There are dual-FireWire and USB 2 interfaces – as with the Seagate 200GB disk – and a power switch. Stylish transparent USB and FireWire cables are included in the box, along with the external PSU. This makes the Maxtor less portable; if you want a hard disk to carry around, look at the Seagate Portable.
Maxtor also bundles Dantz Retropect Express HD, which does a similar job to Seagate’s BounceBack. You can schedule automatic backups, or press the button on the front whenever you want.
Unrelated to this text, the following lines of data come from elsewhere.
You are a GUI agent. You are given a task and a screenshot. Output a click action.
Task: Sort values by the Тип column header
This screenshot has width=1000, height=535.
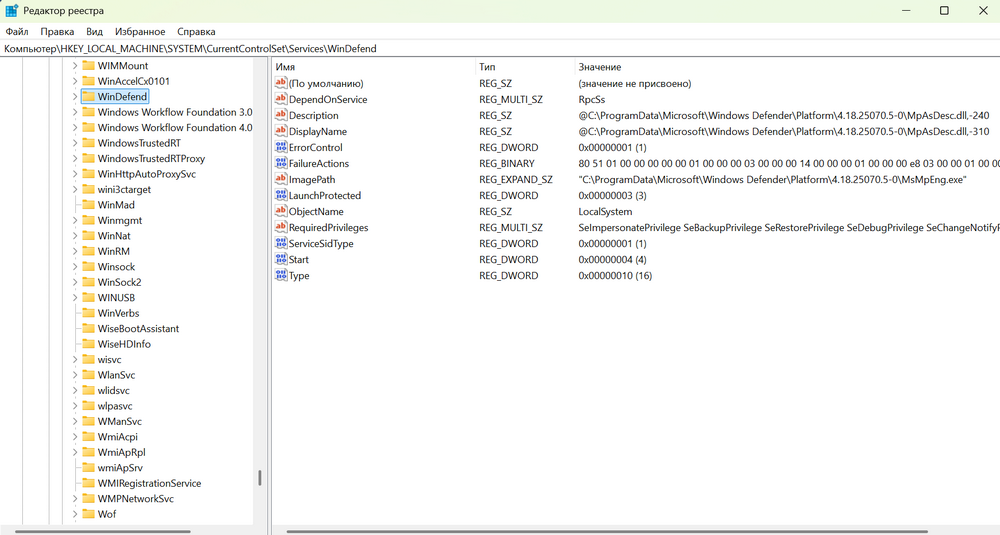click(487, 67)
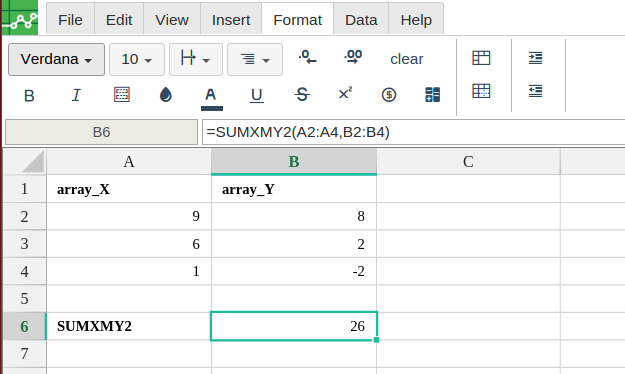Viewport: 625px width, 374px height.
Task: Click the currency format icon
Action: (389, 95)
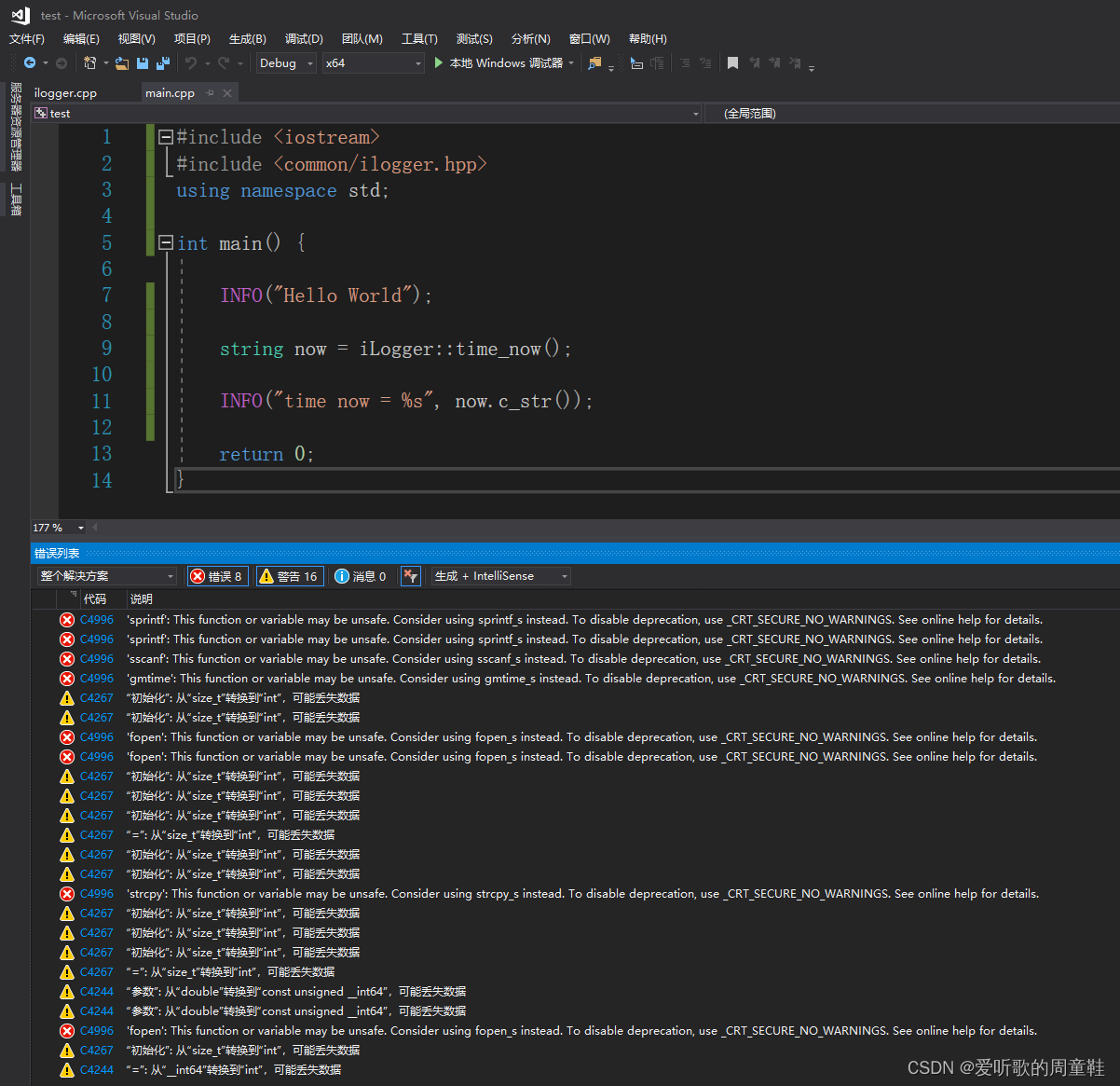Open the x64 platform dropdown
The height and width of the screenshot is (1086, 1120).
pos(373,62)
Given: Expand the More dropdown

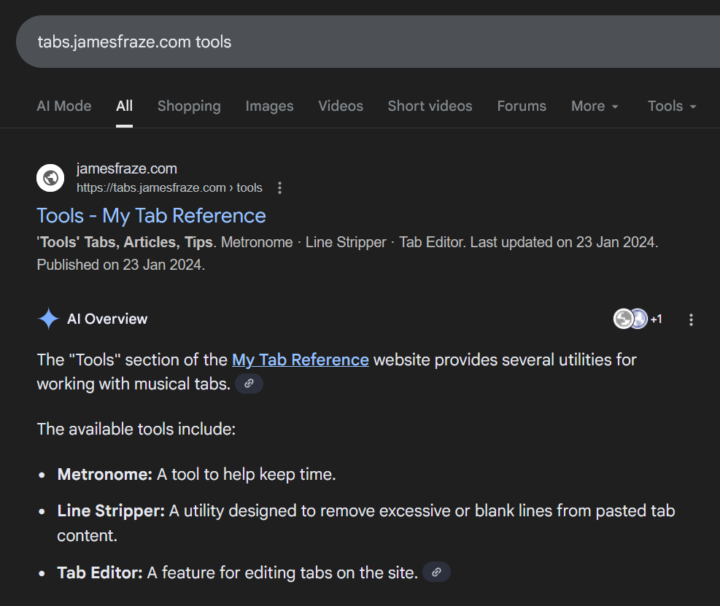Looking at the screenshot, I should (x=595, y=106).
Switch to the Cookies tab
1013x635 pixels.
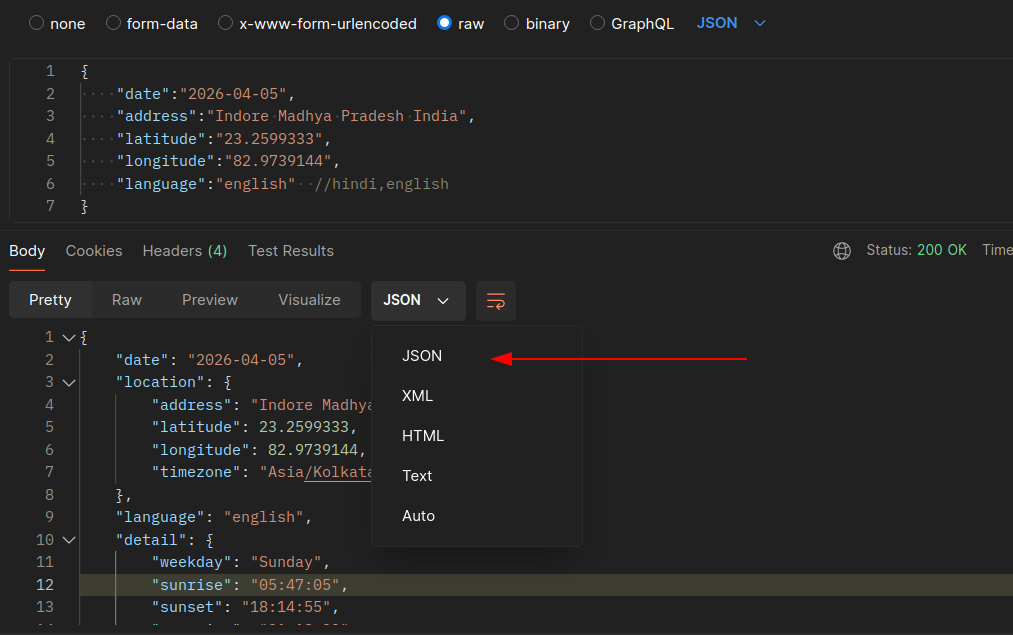tap(94, 251)
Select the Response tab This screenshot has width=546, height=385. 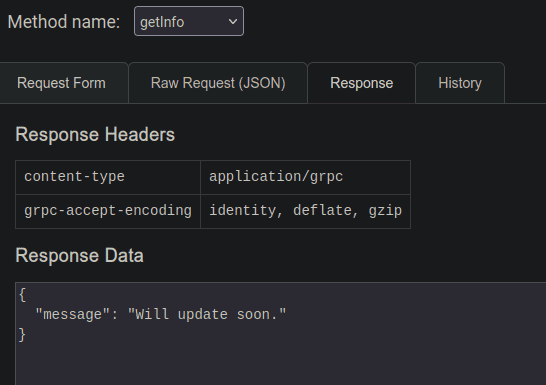point(361,83)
You can’t restore a broken Windows OS with one button press, but after you’ve manually reinstalled Windows you can then install the Retrospect software and choose which files and folders to restore from the OneTouch II.
If 300GB isn’t enough capacity for your needs, you can stack several OneTouch IIs on top of each other, thanks to the subtle ridges and depressions in the casing that prevent them from sliding around.
Performance was respectable over the USB 2 interface. Using HD Tach RW, we measured an average STR of 26.9MB/sec – similar to all other external USB 2 disks. Reading large files was slightly slower at 25.9MB/sec, and writing again par for the course at 23.2MB/sec. The OneTouch II managed 8.5MB/sec when reading small files and 1.5MB/sec when writing them – the only really disappointing result. As our files were extremes of size – 100MB and a few kilobytes – you can expect performance to be somewhere in between the small and large transfer rate results for most day-to-day use.
Although this performance isn’t stunning compared to the LaCie Big Disk, most people will like the fact that the OneTouch II is so quiet. At idle, we could barely hear the disk spinning in our test room. When seeking, we measured it at just 27.9dBA – again, practically inaudible. Essentially, the only way you’ll know the OneTouch II is on is by the blue LED on the front.
At £143, the Maxtor offers a lot of storage space and some decent backup software. It’s quieter than the Seagate and is leagues ahead for style. However, the LaCie 250GB, at £91, remains better value if you don’t need the backup software and extra 50GB capacity.